Tour operators who offer bird-watching are now being encouraged to do so in a way that meets good environmental and social practices. Towards this end, a new checklist has been developed with funding from the British High Commission.
The checklist was launched this week. According to the Deputy British High Commissioner, Simon Bond, for operators to practise sound environmental standards makes for good business sense, since bird watchers are ever now more conscious of environmental concerns, and so it would appeal to them to come to a country that takes the environment seriously; one that values the natural habitat of the birds.
The checklist is an industry leader, according to Canadian consultant Judy Karwacki, who managed the production of the checklist. She boasted that no other such checklist exists, and it therefore positions Guyana as a leader in the promotion of “green” tourism.
The British High Commission developed the Birding Tours Self-Assessment Checklist as a practical tool for tourism companies that offer birding tours in Guyana, including tour operators, lodges, and individual birding guides.
The Guyana Amazon Tropical Birding Society sees it as a “code of conduct.” The Society has hailed the publication of the checklist, saying that by preserving the habitat of birds, this will mean the birds are always around for tourists to see, and gives added advantage for this type of tourism to be promoted.
The checklist was prepared in collaboration with tourism companies here.
Its production was part of a broader project that includes workshops on environmentally and socially acceptable practices for tourism businesses operating in tropical areas.
The workshops and the checklist are based on “A Practical Guide to Good Practice for Tropical Forest-Based Tours.” This guide was produced by Conservation International, and was released this year in partnership with Rainforest Alliance and the United Nations Environment Programme.
Owing to a partnership between the Adventure Travel Trade Association and Conservation International, a web seminar was also developed that presented the guide and the checklist to professionals within the tourism industry as part of a series of web-based seminars designed to improve the environmental and social practices of international adventure tourism operators.
Thanks to the British High Commission, the two-day interactive and classroom learning workshop has so far been held in four locations.
The checklist, which is being distributed to tourism operators across the country, is structured to suggest a good practice in the form of a question that can be answered with a simple yes or no. And depending on the answer, the operators may then move to implement what they are lacking.
For example, the checklist helps companies to determine what actions to take to improve visitor awareness of how to contribute to the conservation of birds and their habitats, and to provide visitors with a rich learning experience.

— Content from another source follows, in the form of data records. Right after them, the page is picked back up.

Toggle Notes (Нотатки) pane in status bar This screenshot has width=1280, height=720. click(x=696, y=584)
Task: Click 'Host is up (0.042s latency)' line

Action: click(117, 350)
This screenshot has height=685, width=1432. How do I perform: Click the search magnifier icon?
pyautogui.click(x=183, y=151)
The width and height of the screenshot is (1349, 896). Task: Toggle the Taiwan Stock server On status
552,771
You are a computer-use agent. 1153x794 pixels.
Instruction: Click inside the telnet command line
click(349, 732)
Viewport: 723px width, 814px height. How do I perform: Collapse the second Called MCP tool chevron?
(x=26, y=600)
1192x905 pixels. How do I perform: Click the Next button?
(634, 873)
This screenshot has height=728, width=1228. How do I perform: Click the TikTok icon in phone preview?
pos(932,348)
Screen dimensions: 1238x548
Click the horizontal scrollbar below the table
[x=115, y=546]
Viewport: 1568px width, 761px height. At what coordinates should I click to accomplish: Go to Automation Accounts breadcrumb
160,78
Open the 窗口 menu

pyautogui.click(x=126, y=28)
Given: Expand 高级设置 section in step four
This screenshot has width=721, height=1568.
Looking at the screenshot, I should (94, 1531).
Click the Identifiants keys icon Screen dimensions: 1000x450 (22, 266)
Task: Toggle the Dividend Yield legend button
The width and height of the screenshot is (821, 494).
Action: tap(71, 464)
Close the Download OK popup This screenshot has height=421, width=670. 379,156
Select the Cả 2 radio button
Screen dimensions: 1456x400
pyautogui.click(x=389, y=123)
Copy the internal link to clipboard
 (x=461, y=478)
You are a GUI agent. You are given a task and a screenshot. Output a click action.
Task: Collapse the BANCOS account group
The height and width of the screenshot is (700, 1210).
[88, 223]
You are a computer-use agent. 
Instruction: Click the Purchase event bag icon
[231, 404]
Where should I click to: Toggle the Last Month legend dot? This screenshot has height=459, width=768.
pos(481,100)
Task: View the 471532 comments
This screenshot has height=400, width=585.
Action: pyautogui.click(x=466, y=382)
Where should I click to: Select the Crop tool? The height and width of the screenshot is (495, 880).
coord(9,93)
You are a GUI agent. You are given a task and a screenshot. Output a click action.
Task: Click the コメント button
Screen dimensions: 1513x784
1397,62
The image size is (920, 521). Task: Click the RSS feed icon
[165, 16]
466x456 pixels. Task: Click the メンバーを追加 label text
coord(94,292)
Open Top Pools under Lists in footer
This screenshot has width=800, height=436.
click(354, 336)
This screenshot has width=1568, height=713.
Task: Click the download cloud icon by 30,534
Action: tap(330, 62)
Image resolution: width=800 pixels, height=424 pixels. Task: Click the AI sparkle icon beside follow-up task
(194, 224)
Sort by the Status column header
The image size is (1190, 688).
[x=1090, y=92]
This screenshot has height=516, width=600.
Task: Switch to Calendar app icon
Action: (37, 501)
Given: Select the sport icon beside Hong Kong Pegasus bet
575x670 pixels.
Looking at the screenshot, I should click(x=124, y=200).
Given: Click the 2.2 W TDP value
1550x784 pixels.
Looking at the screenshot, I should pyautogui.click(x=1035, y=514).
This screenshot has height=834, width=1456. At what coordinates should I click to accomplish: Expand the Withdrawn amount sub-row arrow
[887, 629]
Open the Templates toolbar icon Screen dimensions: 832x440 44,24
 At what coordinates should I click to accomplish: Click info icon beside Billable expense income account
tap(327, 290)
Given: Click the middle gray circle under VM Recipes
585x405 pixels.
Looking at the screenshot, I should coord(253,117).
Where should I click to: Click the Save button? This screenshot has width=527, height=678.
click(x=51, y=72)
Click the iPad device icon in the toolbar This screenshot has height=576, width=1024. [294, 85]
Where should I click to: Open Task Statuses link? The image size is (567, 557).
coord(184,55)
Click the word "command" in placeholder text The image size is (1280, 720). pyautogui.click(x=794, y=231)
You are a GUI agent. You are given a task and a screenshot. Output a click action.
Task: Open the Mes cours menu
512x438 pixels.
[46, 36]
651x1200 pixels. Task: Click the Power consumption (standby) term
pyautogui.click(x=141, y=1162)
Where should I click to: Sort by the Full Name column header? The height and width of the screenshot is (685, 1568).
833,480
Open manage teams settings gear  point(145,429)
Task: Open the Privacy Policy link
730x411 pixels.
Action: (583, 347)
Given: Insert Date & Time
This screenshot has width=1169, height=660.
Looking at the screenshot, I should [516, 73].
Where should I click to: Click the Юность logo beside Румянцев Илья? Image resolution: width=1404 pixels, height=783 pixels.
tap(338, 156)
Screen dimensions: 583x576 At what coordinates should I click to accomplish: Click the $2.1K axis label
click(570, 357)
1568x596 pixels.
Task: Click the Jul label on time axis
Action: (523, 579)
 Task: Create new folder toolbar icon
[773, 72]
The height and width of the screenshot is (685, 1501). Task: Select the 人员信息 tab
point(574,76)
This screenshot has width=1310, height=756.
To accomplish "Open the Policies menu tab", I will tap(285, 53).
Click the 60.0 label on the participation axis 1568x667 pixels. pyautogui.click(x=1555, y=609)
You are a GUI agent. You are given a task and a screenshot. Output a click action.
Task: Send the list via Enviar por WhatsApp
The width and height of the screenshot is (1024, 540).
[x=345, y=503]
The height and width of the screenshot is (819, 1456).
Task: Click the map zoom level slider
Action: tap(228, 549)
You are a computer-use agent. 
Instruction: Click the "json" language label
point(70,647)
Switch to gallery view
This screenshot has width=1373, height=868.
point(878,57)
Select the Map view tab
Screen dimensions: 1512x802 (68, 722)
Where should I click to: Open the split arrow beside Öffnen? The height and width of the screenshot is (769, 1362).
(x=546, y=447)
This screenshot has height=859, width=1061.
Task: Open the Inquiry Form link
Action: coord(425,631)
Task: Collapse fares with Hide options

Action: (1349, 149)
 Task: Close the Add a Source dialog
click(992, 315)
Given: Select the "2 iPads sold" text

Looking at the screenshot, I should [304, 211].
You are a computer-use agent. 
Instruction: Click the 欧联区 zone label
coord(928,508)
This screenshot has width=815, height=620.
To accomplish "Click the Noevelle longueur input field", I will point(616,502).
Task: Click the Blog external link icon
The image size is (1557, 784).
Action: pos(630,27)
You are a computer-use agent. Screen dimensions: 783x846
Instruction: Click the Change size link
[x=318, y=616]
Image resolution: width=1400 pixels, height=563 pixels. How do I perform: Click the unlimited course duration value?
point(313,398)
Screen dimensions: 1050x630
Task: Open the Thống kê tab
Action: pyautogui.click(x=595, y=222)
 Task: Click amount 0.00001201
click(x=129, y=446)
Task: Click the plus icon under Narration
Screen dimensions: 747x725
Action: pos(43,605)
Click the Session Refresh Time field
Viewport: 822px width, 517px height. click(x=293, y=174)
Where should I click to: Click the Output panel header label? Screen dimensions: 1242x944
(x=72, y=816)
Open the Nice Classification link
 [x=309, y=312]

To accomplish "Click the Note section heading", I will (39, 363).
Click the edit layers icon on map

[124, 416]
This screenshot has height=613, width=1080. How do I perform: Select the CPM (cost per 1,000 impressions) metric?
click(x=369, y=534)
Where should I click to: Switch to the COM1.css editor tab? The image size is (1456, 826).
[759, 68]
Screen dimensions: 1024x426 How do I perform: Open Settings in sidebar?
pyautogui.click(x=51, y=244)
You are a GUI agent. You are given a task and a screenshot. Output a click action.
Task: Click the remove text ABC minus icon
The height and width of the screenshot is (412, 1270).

The checklist also asks companies if they have identified any location where rare or specialty birds can typically be found, and whether they have carried out infrastructure development or improvements to facilitate safe and ethical viewing of the birds.
It may be used by companies to create their own action plans, being a valuable tool for visitors in helping them to choose tourism operators that actively demonstrate and promote good environmental and social practices.
Of the 800 species of birds identified in Guyana, more than 190 species have been recorded in Georgetown alone.
Among the other hotpots for birding in Guyana are: the Mahaica/Abary area, the habitat for Guyana’s national bird, the Hoatzin, or Canje Pheasant; riverside resorts; the Iwokrama Forest; the Rupununi Savannahs, known for a diverse range of species of Hawks, Falcons and Caracaras, as well as a mixture of Quail, Finches, Tanagers and Flycatchers; and the Kaieteur National Park, prized for a view of the magnificent Cock-of-the-Rock.